There are two possible performance problems with threaded systems:

1) Synchronization has a penalty, and may additionally incur jitter caused by the OS scheduler.

2) Multiple threads (and even multiple cores) means multiple things competing for your memory bus. Your memory bus is already often the bottleneck in the system. More doesn't mean better at this point -- in fact, copying your state around a lot just means you add more memory traffic.

For I/O-like things, like asynchronous file and network read/write, and sound mixing, a separate thread for the subsystem (or thread pool, even) will make sense.

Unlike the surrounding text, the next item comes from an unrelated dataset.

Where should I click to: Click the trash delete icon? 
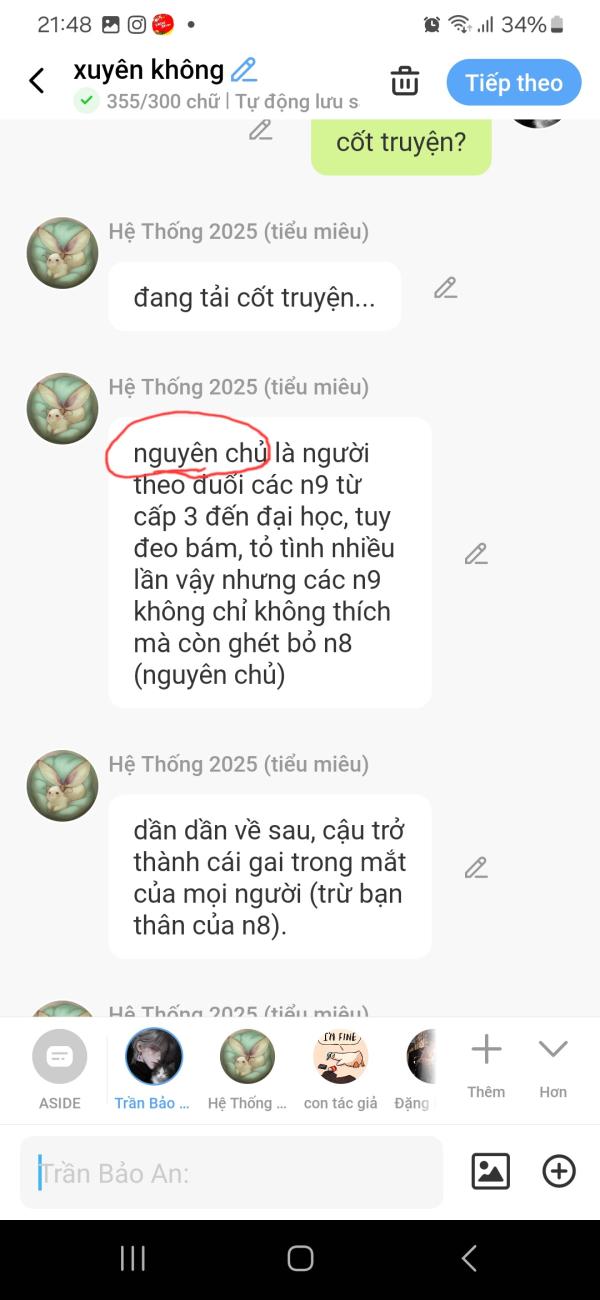(405, 81)
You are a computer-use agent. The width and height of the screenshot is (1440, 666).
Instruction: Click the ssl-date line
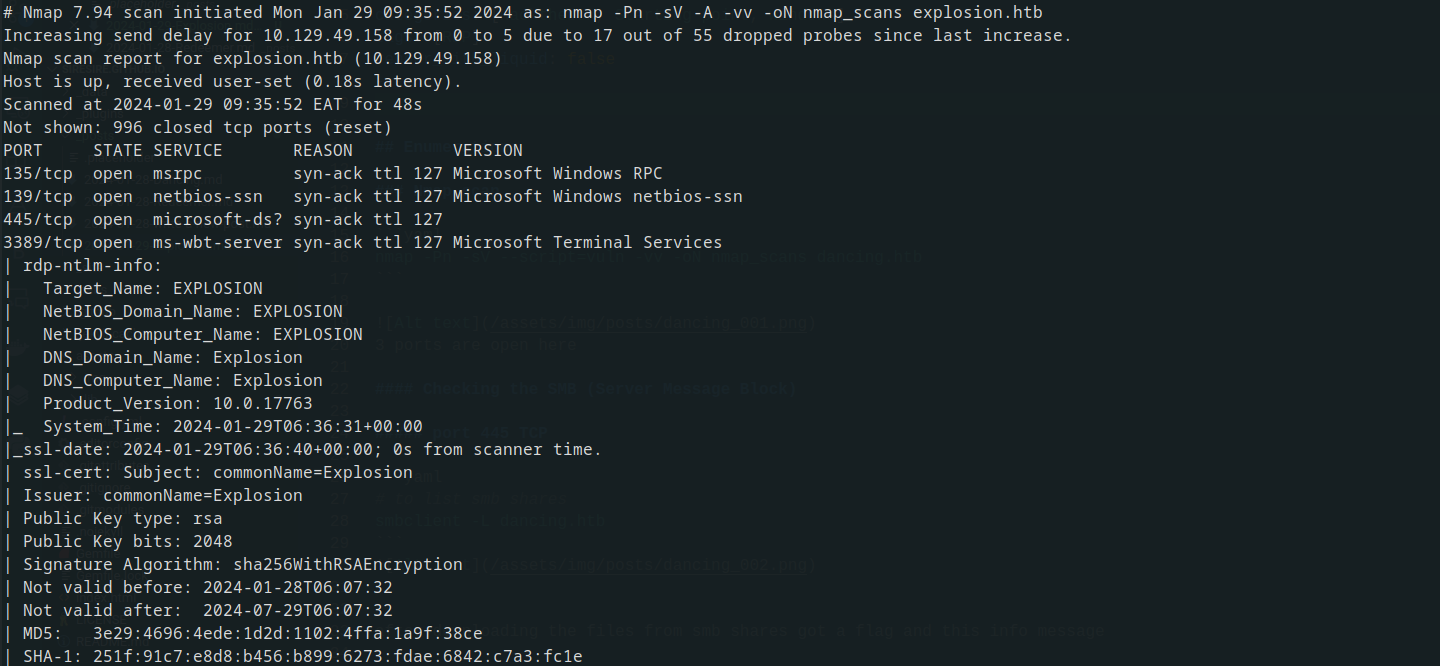click(303, 449)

For highly de-coupled compute-bound systems, a thread per system MAY make sense, if you can buffer the data sufficiently without paying additional copying overhead.

I would look at the NovodeX SDK (free download) for how to structure physical simulation as a sub-thread (although in their case, that thread may even be actual hardware). You could also conceive of a separate thread for rendering a set of game state to the screen -- although modern GPUs already do a good job of parallelizing this, using their own CPU.

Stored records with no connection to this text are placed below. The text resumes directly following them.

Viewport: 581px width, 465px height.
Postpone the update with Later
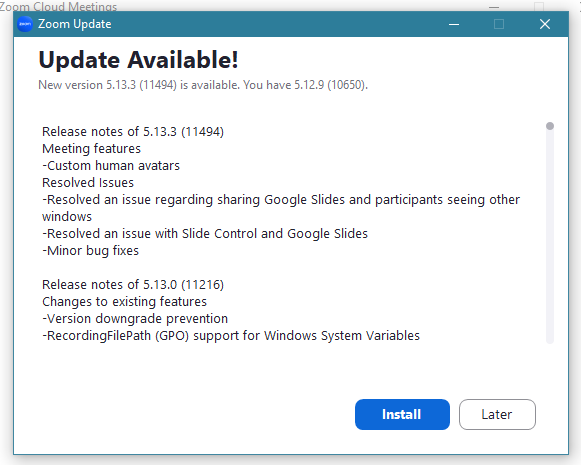(x=497, y=414)
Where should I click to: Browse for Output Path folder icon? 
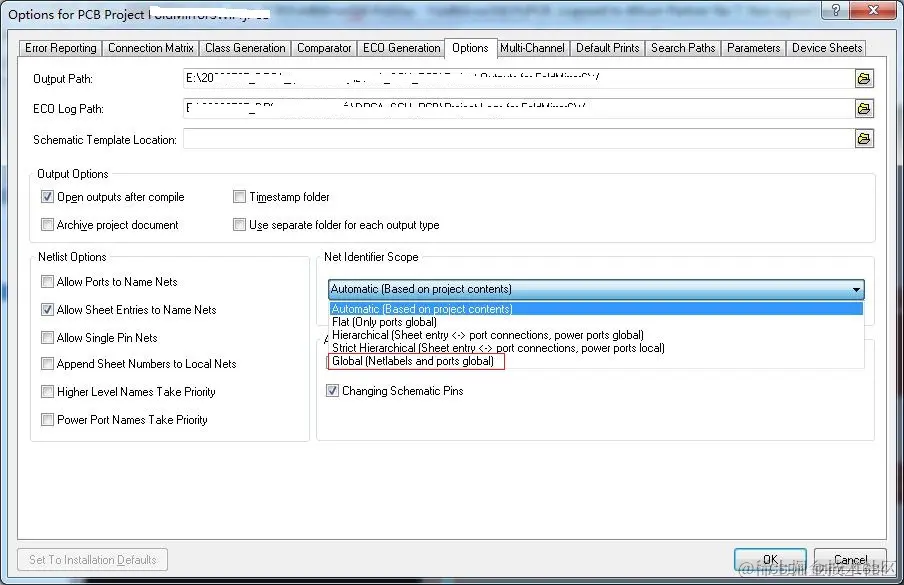tap(864, 78)
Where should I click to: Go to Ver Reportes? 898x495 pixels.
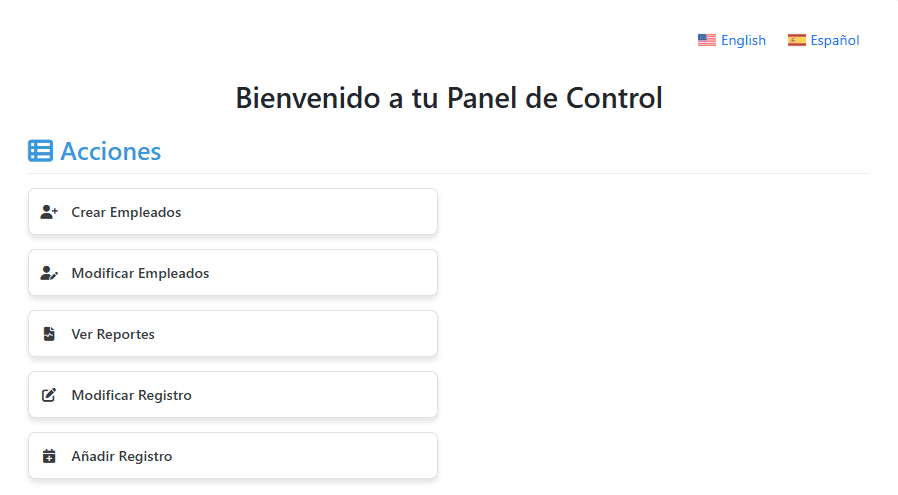pyautogui.click(x=232, y=334)
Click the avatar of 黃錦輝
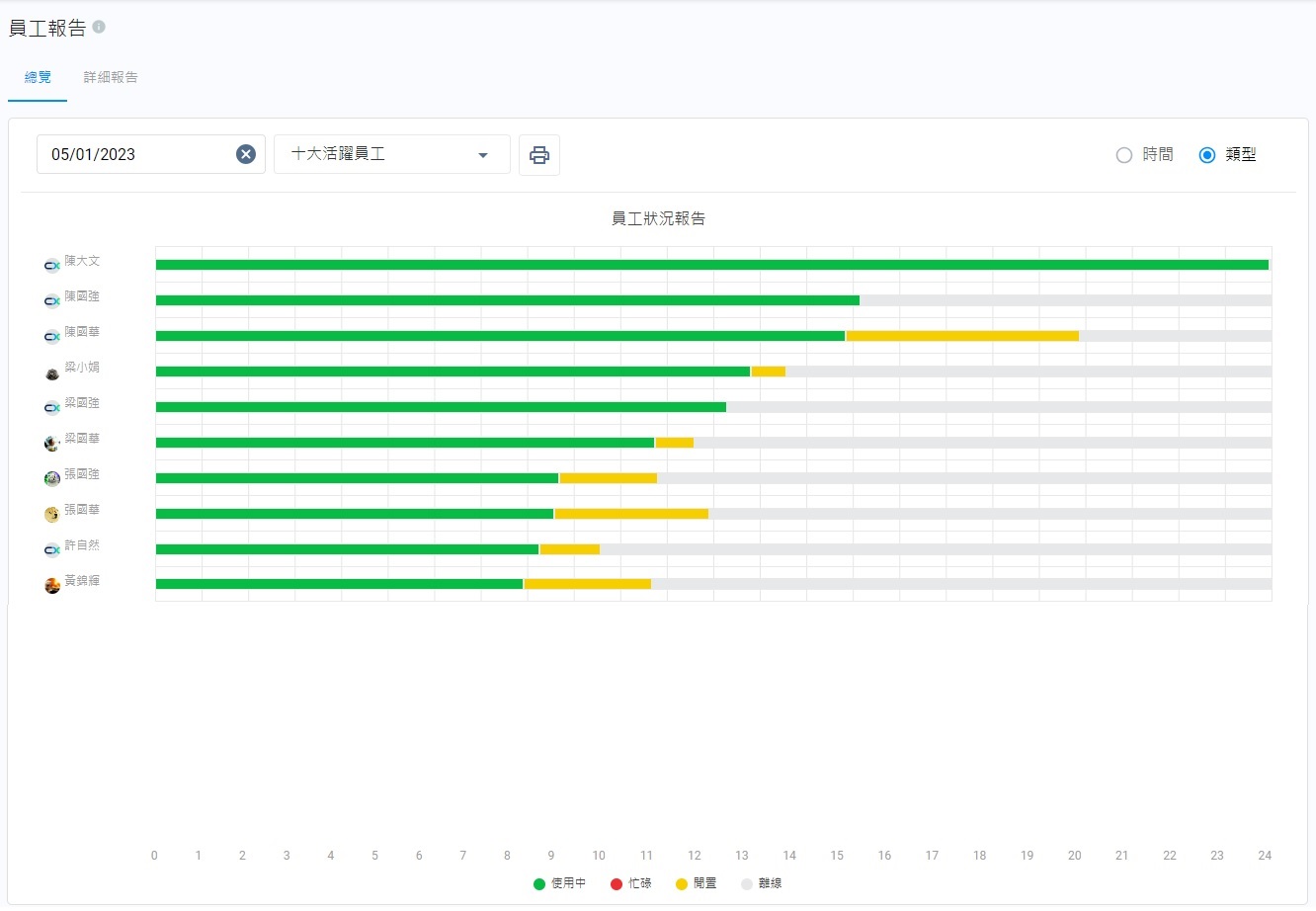 [52, 585]
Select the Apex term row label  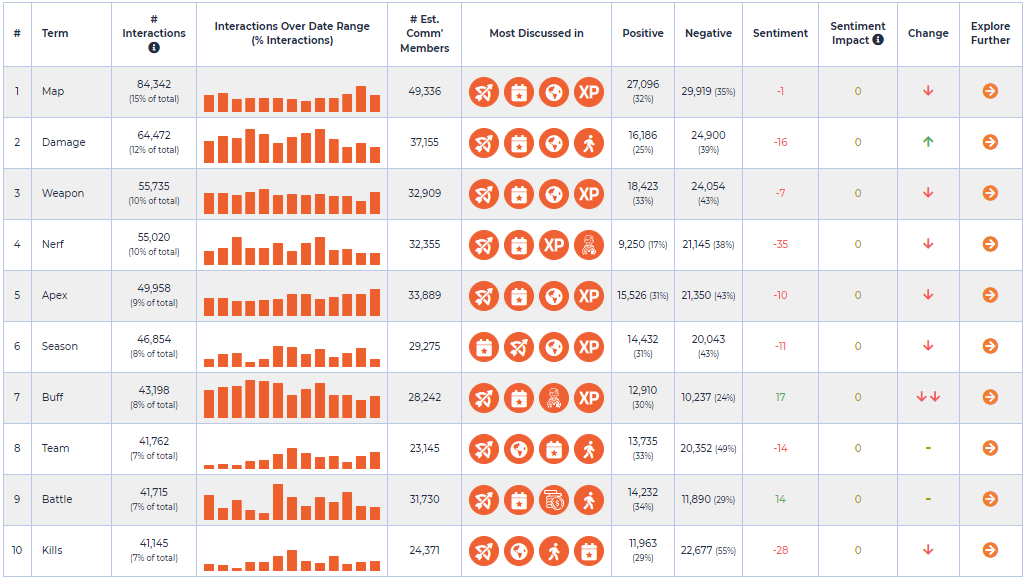tap(54, 295)
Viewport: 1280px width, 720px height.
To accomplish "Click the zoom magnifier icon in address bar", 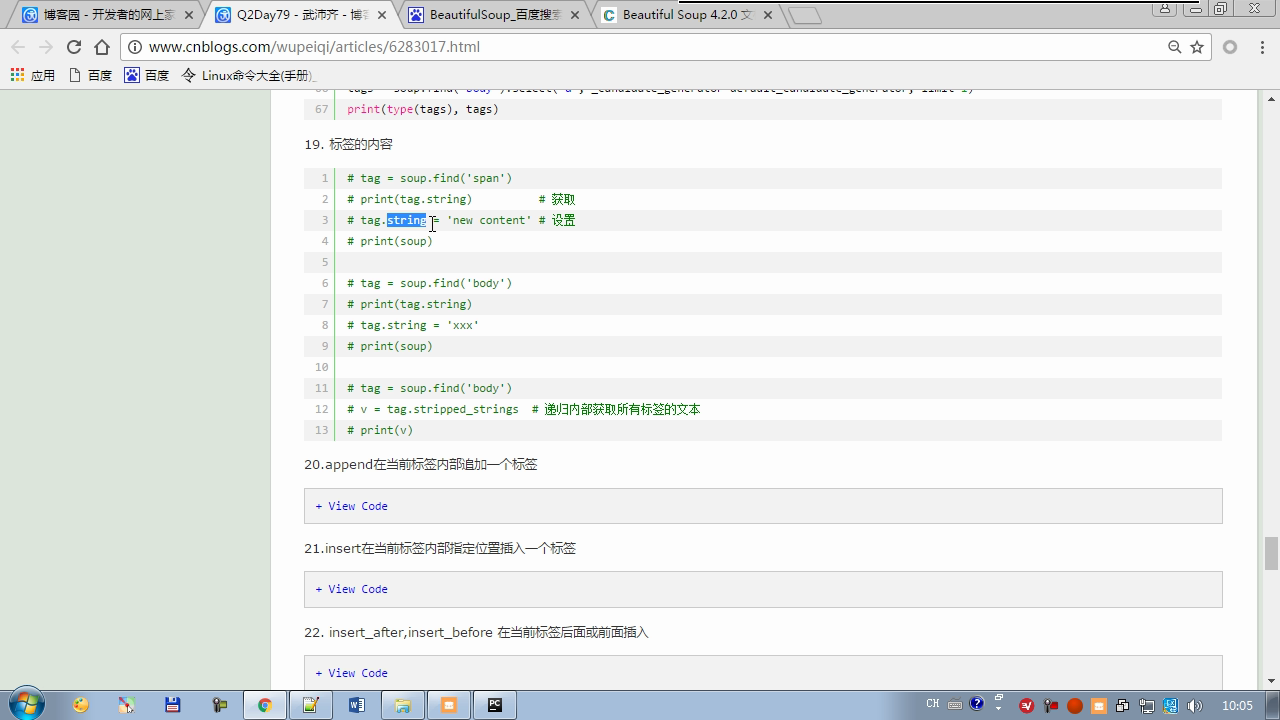I will [x=1175, y=47].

So, the most I can see threading a current gaming engine would be:

- I/O in its own thread pool (for asynchronicity, not computation)
- Sound mixing in its own thread (for real-time scheduling, not really compute bound on modern CPUs)
- Physics simulation in its own thread (or on hardware)
- Rendering in its own thread
- "the main thread" which coordinates the others, reads user input, reaps physics output and sends back instructions for next frame, and funnels game state to the renderer for presentation

I would probably put AI in the main thread, or a fiber of the main thread, because I don't think the gains are there in trying to put that in a separate thread. Also, AI will be compute bound without any clear synchronization points, which means that it might hog the CPU for an entire scheduling quanta on a non-multicore system, which would lead to stuttering frame rates.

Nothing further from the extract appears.